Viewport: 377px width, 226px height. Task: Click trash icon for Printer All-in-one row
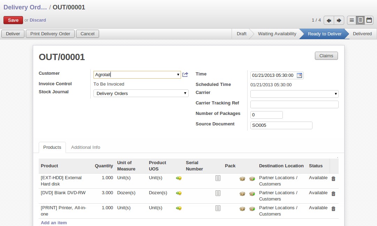pos(333,209)
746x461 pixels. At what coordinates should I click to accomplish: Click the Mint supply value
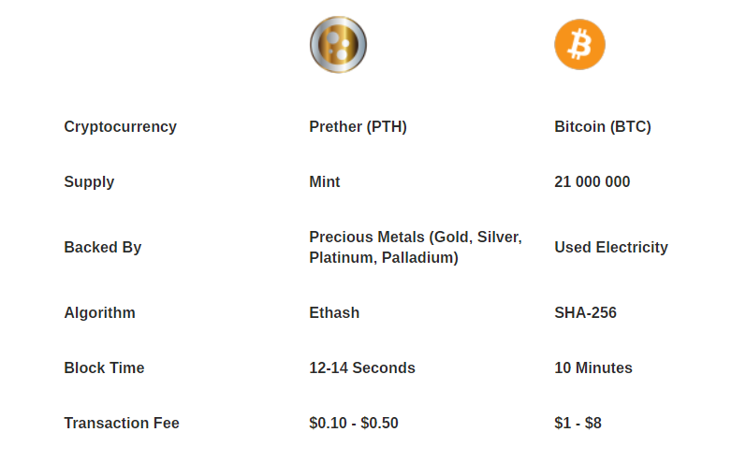click(325, 182)
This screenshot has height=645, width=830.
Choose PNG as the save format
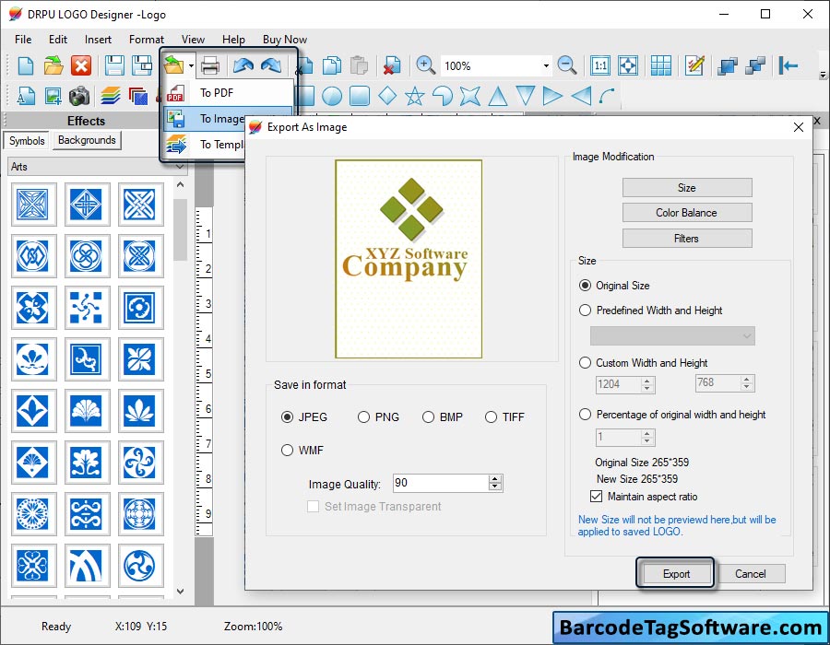[x=364, y=417]
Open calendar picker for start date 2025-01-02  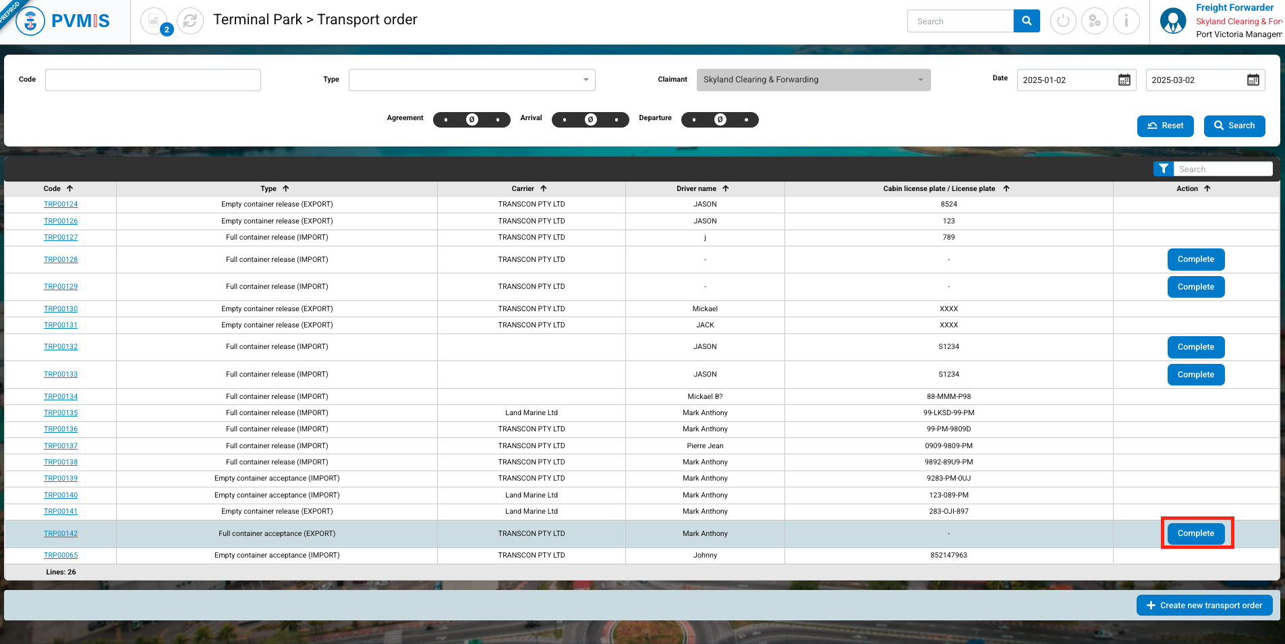[1124, 80]
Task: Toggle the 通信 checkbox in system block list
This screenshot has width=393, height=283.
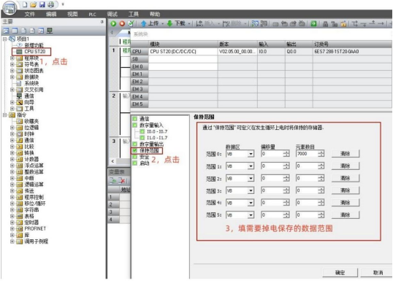Action: point(135,119)
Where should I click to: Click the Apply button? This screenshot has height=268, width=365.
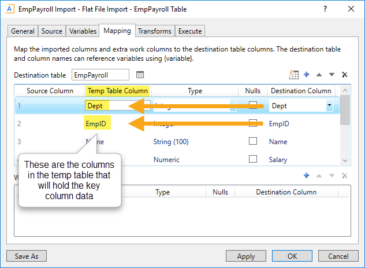click(x=246, y=256)
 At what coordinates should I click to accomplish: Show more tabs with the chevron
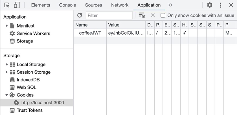(x=170, y=5)
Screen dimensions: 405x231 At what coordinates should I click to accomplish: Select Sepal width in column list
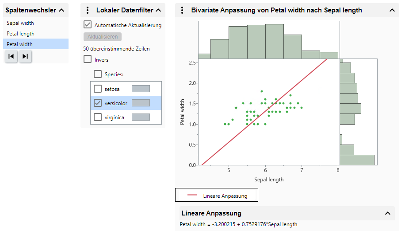tap(20, 23)
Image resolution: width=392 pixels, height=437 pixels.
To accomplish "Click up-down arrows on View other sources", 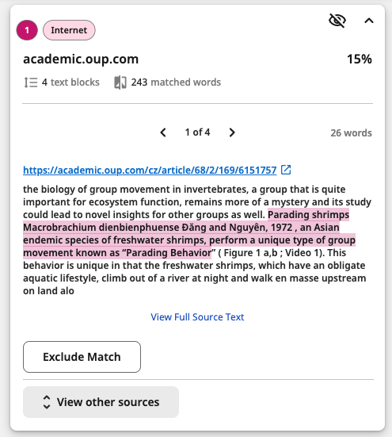I will [47, 402].
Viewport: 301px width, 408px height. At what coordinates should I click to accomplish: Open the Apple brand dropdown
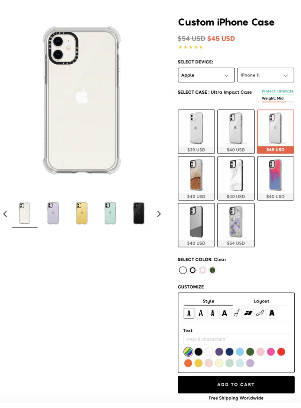tap(206, 75)
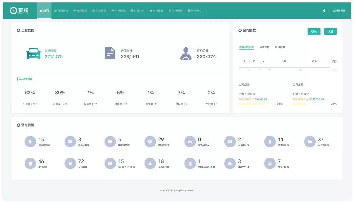This screenshot has height=202, width=354.
Task: Click the 合同执行 document icon
Action: click(110, 53)
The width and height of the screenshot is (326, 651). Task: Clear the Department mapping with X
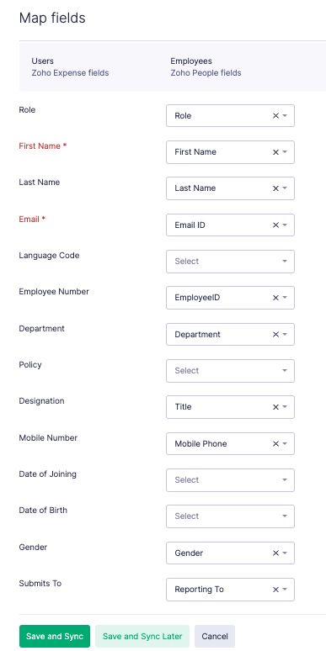coord(275,335)
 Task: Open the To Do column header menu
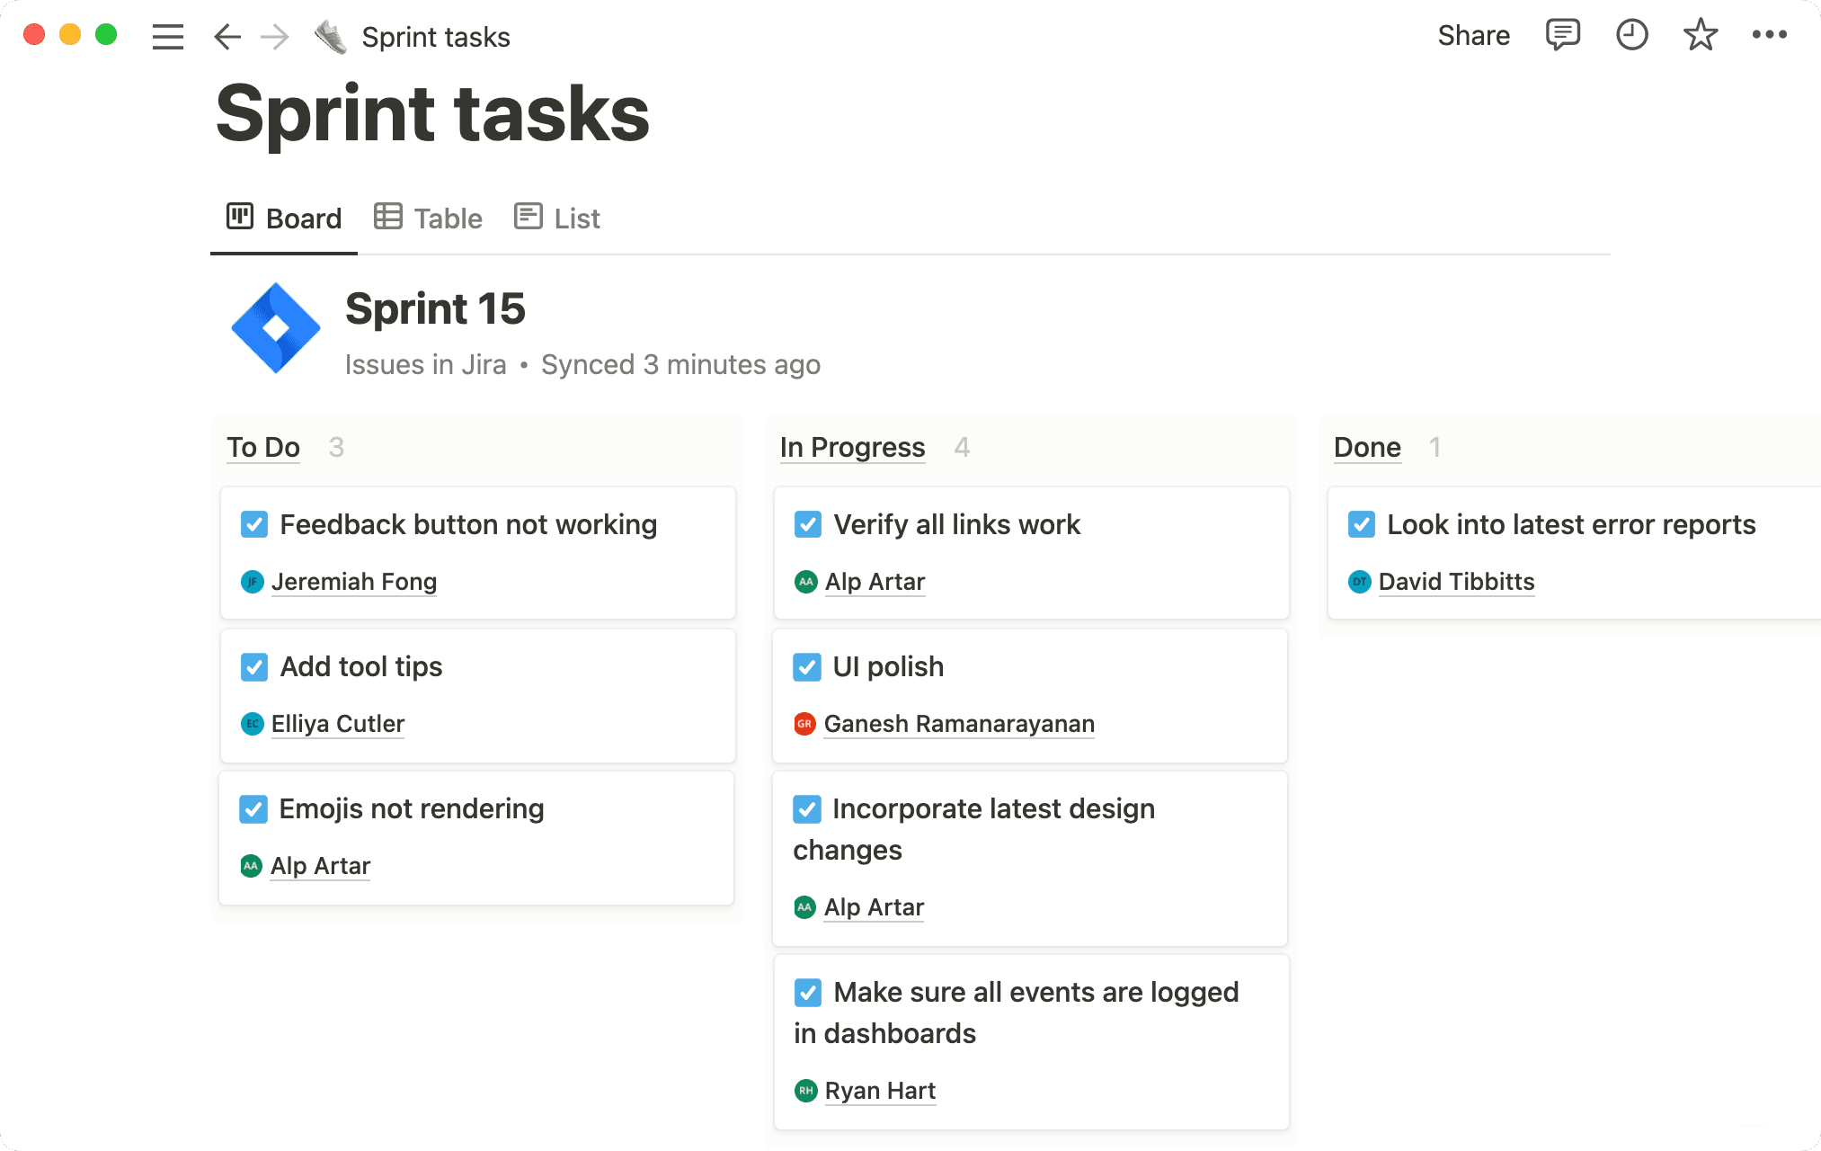262,447

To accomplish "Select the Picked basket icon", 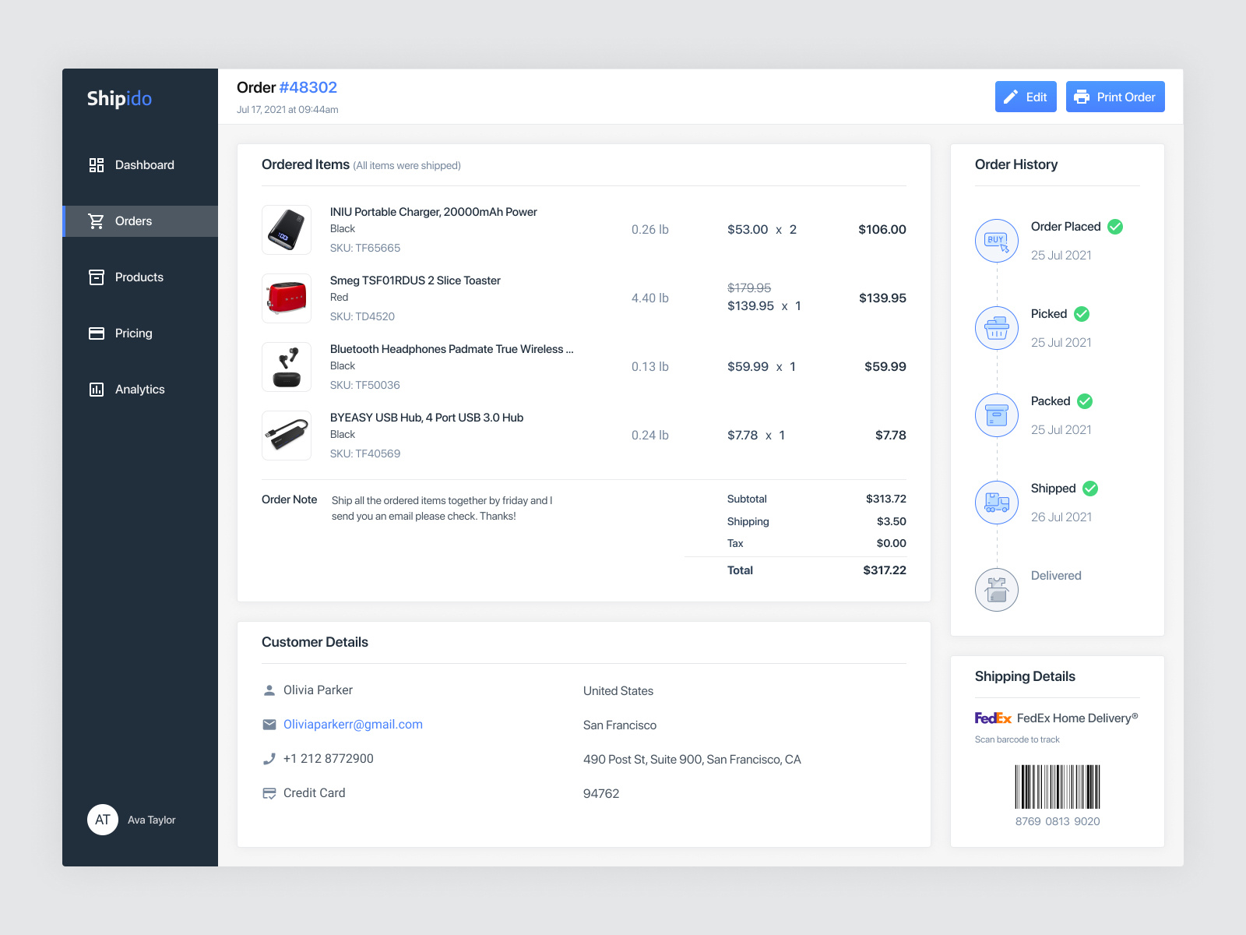I will tap(996, 328).
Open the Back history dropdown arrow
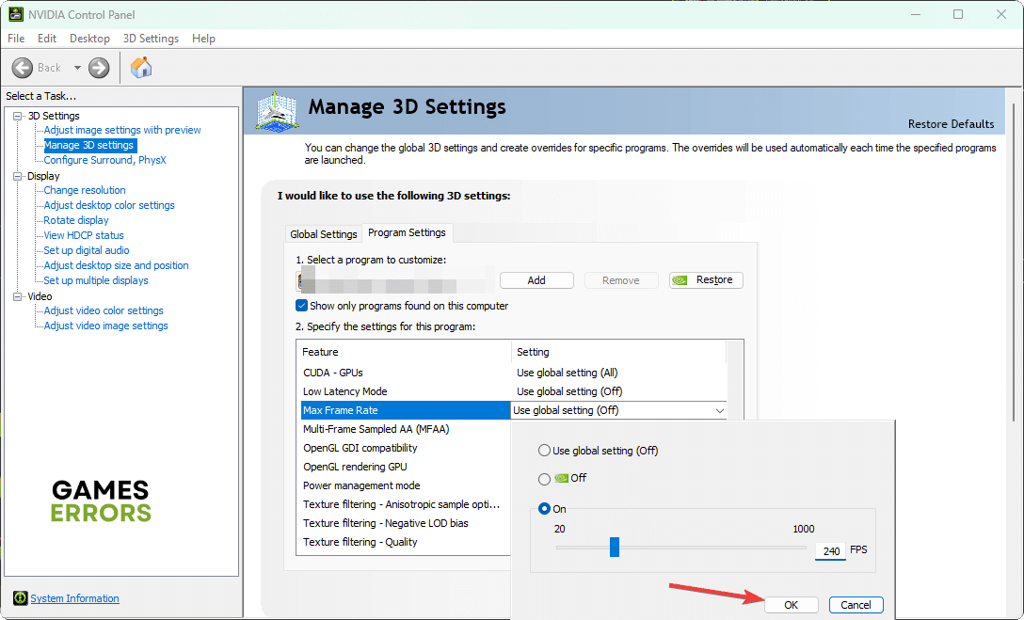Image resolution: width=1024 pixels, height=620 pixels. click(77, 68)

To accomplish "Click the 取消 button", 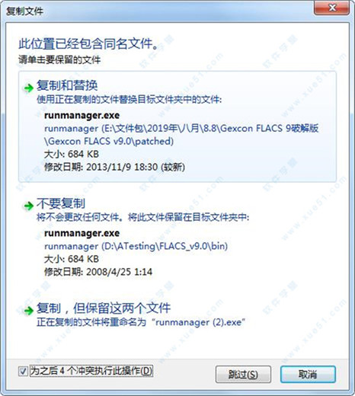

- Given request -
Please count the lines in the entries above that contain the word "what", with case counting, and reply with only that number.

- Exercise output -
4